PROBLEM TO SOLVE: Your output should be the lines below from the one with "Given: Click the AWS logo" through the one with "You are a computer-use agent.", copied exactly, pictures excluded.

DATA PROVIDED:
====

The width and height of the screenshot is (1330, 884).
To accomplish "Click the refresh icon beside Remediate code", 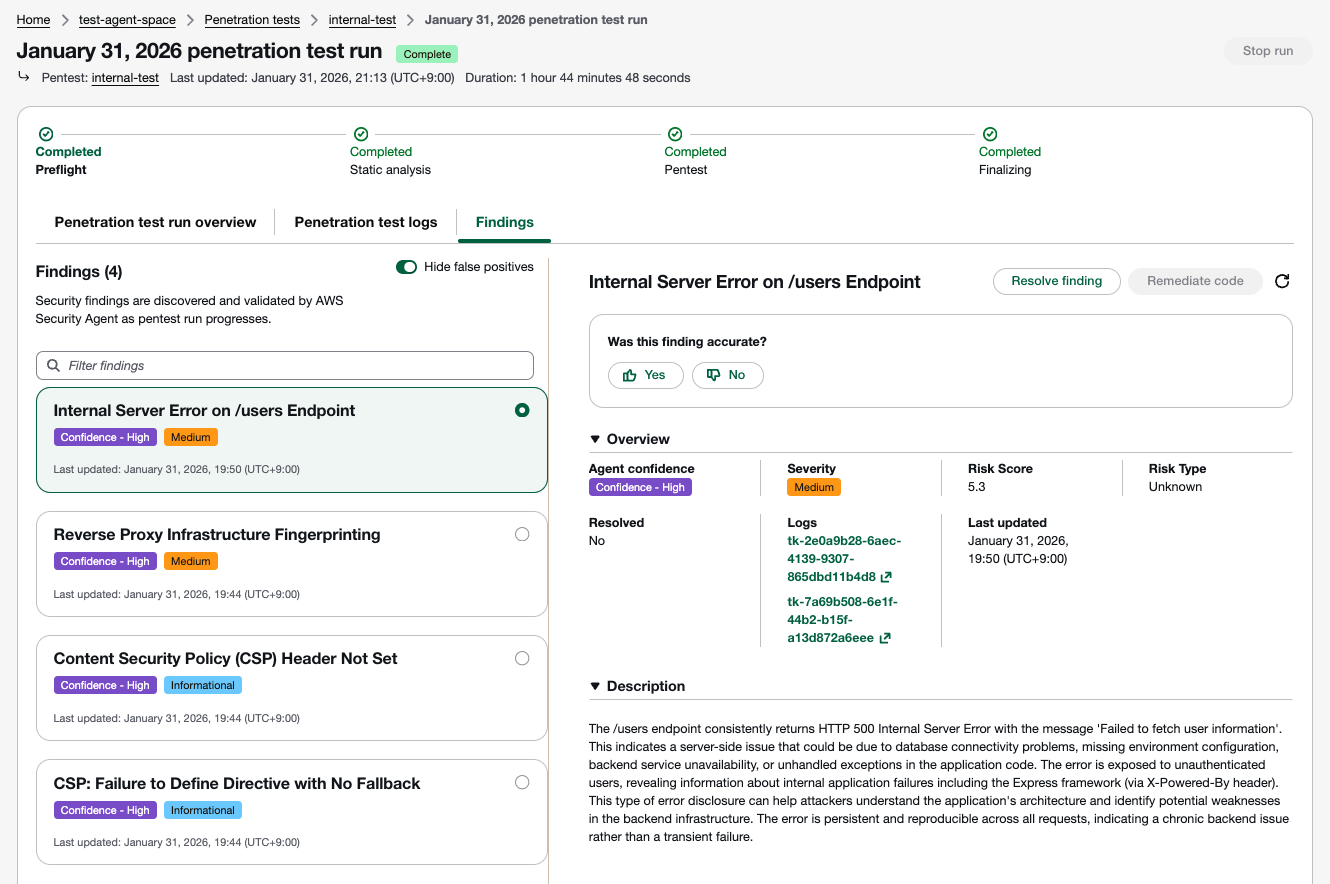I will click(x=1282, y=281).
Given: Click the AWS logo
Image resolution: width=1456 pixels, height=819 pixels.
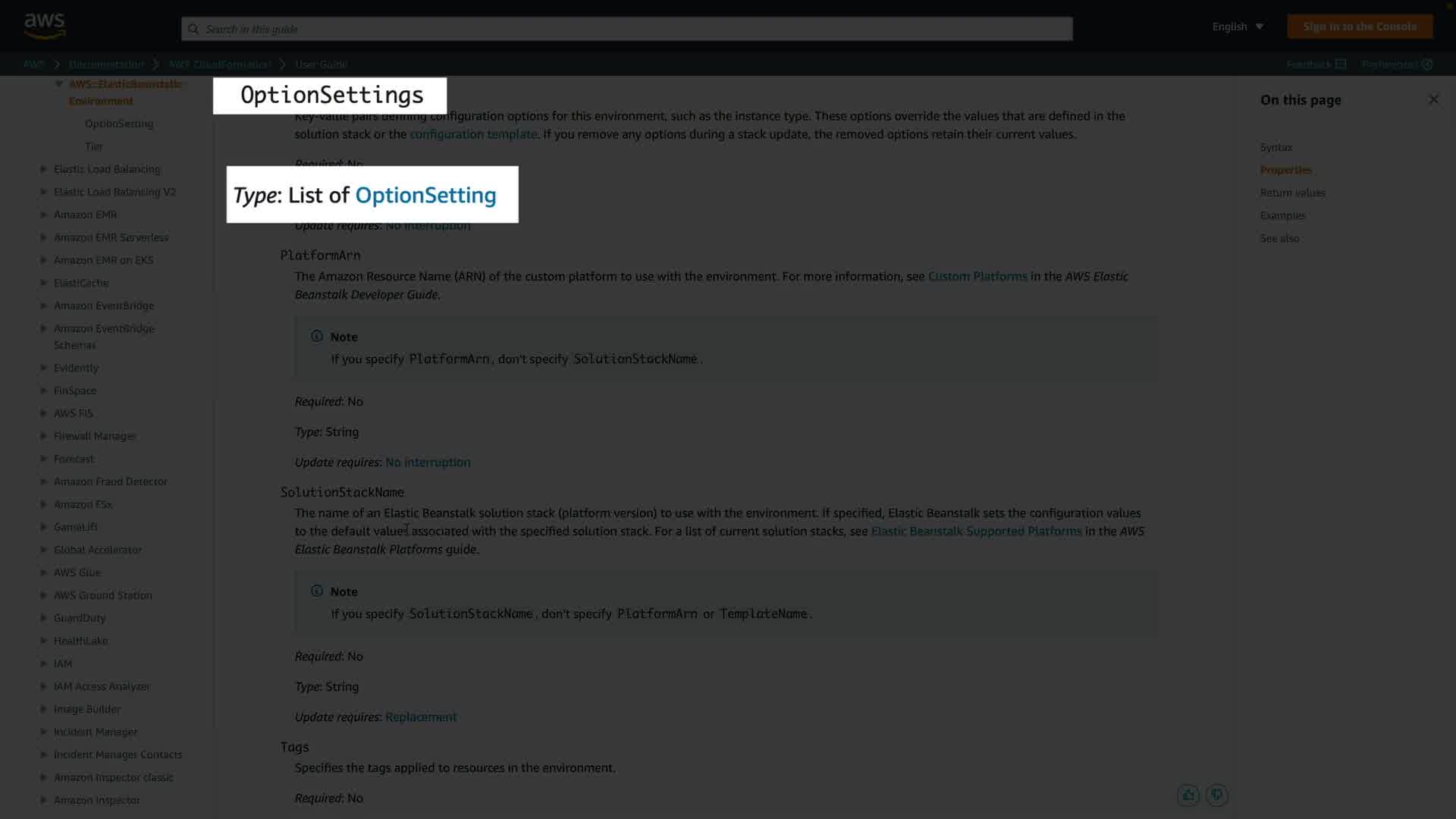Looking at the screenshot, I should click(45, 26).
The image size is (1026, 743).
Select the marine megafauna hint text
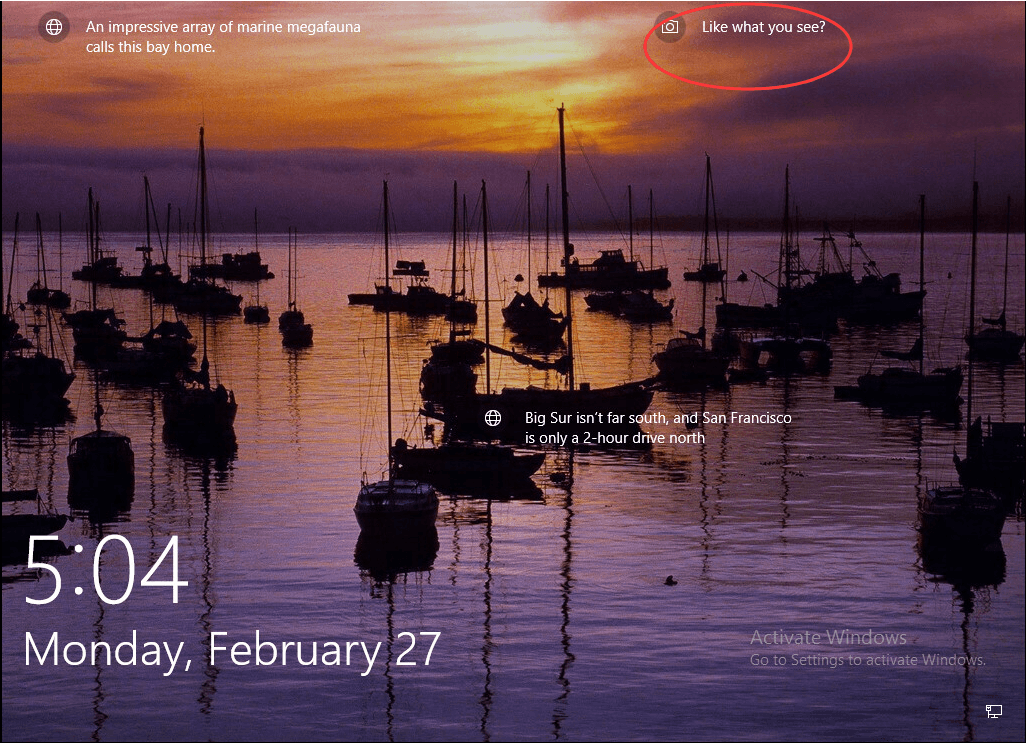[x=224, y=27]
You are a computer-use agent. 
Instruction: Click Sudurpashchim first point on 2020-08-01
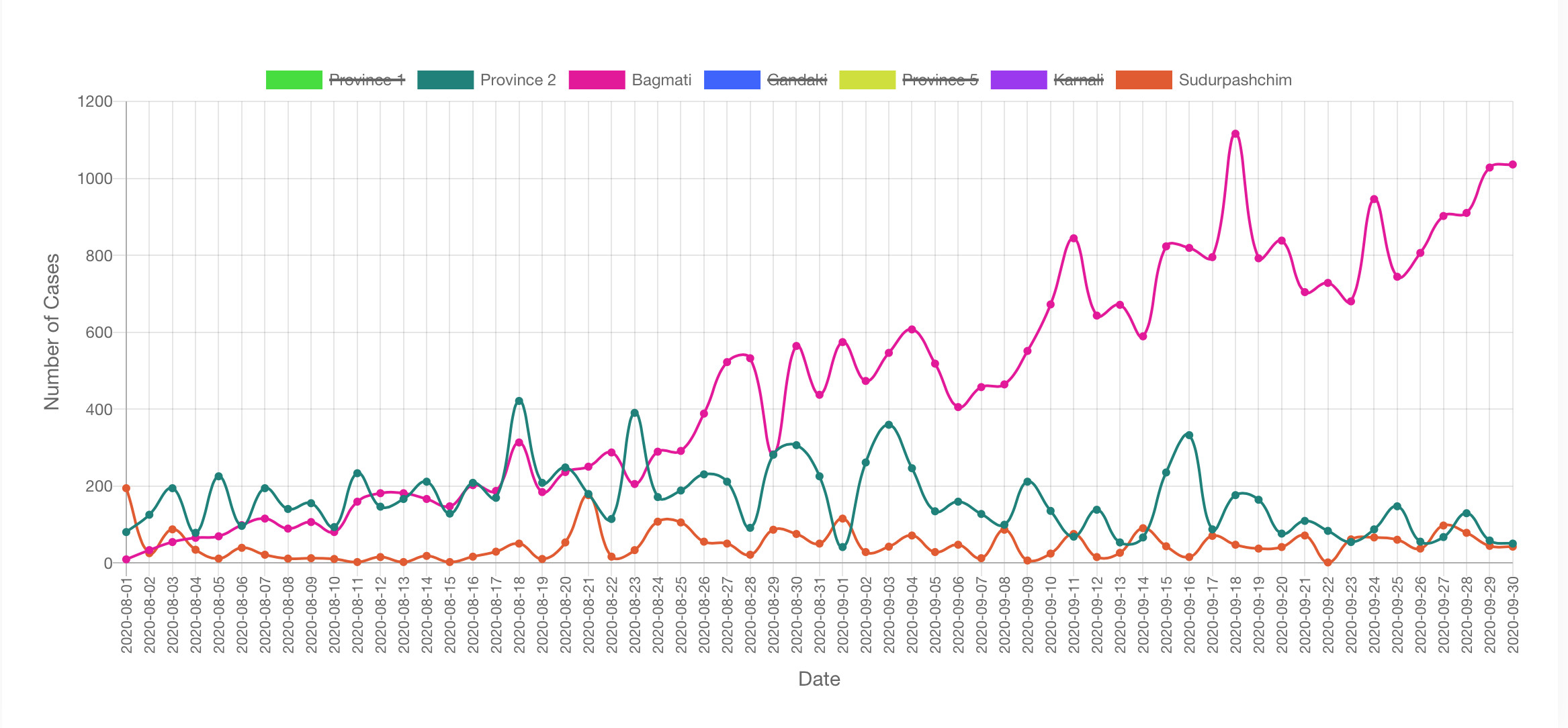(x=126, y=488)
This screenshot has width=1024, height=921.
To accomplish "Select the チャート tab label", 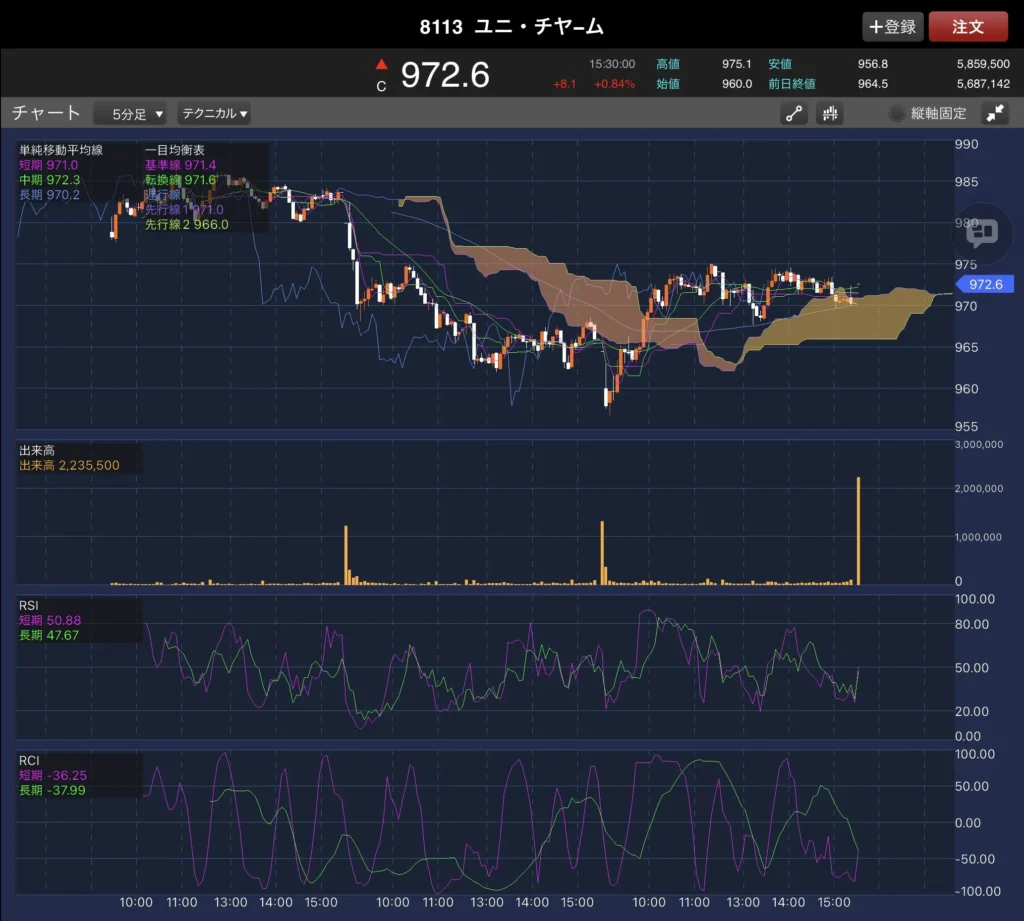I will click(x=46, y=113).
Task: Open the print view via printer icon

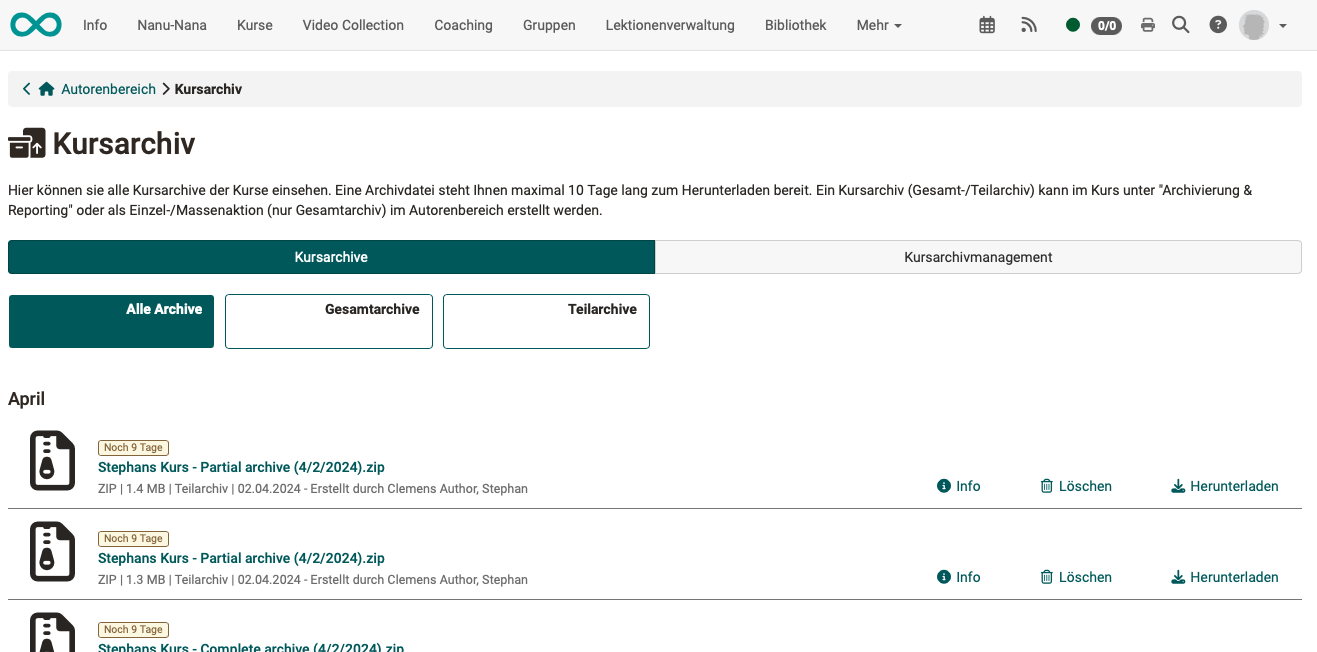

====

SOLUTION BELOW:
Given: Click the AWS logo
Image resolution: width=1456 pixels, height=819 pixels.
Looking at the screenshot, I should click(45, 26).
The image size is (1026, 743).
Select the marine megafauna hint text
[x=224, y=27]
You are a computer-use agent. 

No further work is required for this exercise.